___ Stored records
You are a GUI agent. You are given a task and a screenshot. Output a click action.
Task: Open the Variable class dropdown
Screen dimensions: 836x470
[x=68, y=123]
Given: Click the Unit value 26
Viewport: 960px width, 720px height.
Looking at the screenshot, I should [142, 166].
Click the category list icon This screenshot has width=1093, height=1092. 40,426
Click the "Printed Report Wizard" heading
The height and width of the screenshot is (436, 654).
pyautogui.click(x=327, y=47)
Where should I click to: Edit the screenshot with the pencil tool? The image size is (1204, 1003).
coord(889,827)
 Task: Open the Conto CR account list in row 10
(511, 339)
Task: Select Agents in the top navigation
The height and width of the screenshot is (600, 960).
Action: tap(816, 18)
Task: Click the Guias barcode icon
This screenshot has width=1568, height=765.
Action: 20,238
______
Written problem: Can you put every line of the rows above into a Markdown table with a "No." column for the line number and a "Line" column for the line itself, leaving out blank lines?

Solution:
| No. | Line |
|---|---|
| 1 | You are a GUI agent. You are given a task and a screenshot. Output a click action. |
| 2 | Task: Open the Variable class dropdown |
| 3 | Screen dimensions: 836x470 |
| 4 | [x=68, y=123] |
| 5 | Given: Click the Unit value 26 |
| 6 | Viewport: 960px width, 720px height. |
| 7 | Looking at the screenshot, I should [142, 166]. |
| 8 | Click the category list icon This screenshot has width=1093, height=1092. 40,426 |
| 9 | Click the "Printed Report Wizard" heading |
| 10 | The height and width of the screenshot is (436, 654). |
| 11 | pyautogui.click(x=327, y=47) |
| 12 | Where should I click to: Edit the screenshot with the pencil tool? The image size is (1204, 1003). |
| 13 | coord(889,827) |
| 14 |  Task: Open the Conto CR account list in row 10 |
| 15 | (511, 339) |
| 16 | Task: Select Agents in the top navigation |
| 17 | The height and width of the screenshot is (600, 960). |
| 18 | Action: tap(816, 18) |
| 19 | Task: Click the Guias barcode icon |
| 20 | This screenshot has width=1568, height=765. |
| 21 | Action: 20,238 |